Electrical configuration diagram of multi-optical axis photoelectric sensor according to Embodiments 1 and 2 of the present invention 6 is a flowchart showing control of a light-projecting side CPU of a multi-optical axis photoelectric sensor according to Embodiments 1 and 2. Timing chart of multi-optical axis photoelectric sensor according to Embodiment 1 First flowchart showing control of light receiving side CPU The second flowchart Timing chart when disturbance light is detected immediately before the light projecting operation on the second optical axis First flowchart showing the control of the light receiving side CPU of the multi-optical axis photoelectric sensor according to the second embodiment.
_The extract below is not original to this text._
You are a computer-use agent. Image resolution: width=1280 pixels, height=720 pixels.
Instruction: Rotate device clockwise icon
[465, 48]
The second flowchart Timing chart when disturbance light is detected immediately before the light projecting operation on the second optical axis Timing chart when disturbance light is detected immediately after the light projecting operation on the second optical axis Timing chart of multi-optical axis photoelectric sensor according to another embodiment

Explanation of symbols

DESCRIPTION OF SYMBOLS 1,1A ... Multi-optical axis photoelectric sensor 10 ... Light projector 11 ... Drive circuit (light projection control means)
12 ... AND circuit (light projection control means)
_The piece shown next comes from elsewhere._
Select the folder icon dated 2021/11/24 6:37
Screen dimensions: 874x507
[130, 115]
13 ... Projection side shift register (projection control means)
14 ... Projection side CPU (projection control means)
30... Light receiver 31... Light receiving amplifier (light shielding determination means, disturbance light detection means, disturbance light type determination means)
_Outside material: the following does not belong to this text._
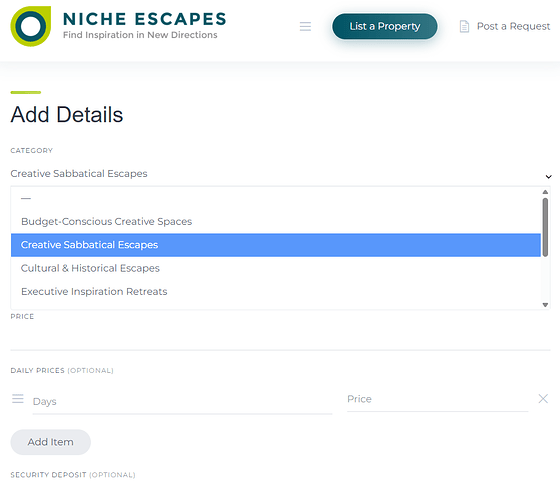Click the category list scroll-up arrow
The width and height of the screenshot is (560, 500).
(545, 192)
32 ... Switch element (light-shielding determination means, disturbance light detection means, disturbance light type determination means)
33... A / D converter (light shielding determination means, disturbance light detection means, disturbance light type determination means)
34. Light receiving side CPU (light projection control means, light shielding determination means, disturbance light detection means, disturbance light type determination means, period adjustment means)
35: Light-receiving side shift register (light-shielding determination means, disturbance light detection means, disturbance light type determination means)
J1 to J10 ... light receiving elements L1 to L10 ... optical axes T1 to T10 ... light projecting elements T15 + α, T15, T15-α ... scan period t5 ... first disturbance light detection period (inspection period)
t6, t9 ... Projection stop period (disturbance light discrimination time)
t7: First disturbance light determination period t8: Second disturbance light detection period (inspection period)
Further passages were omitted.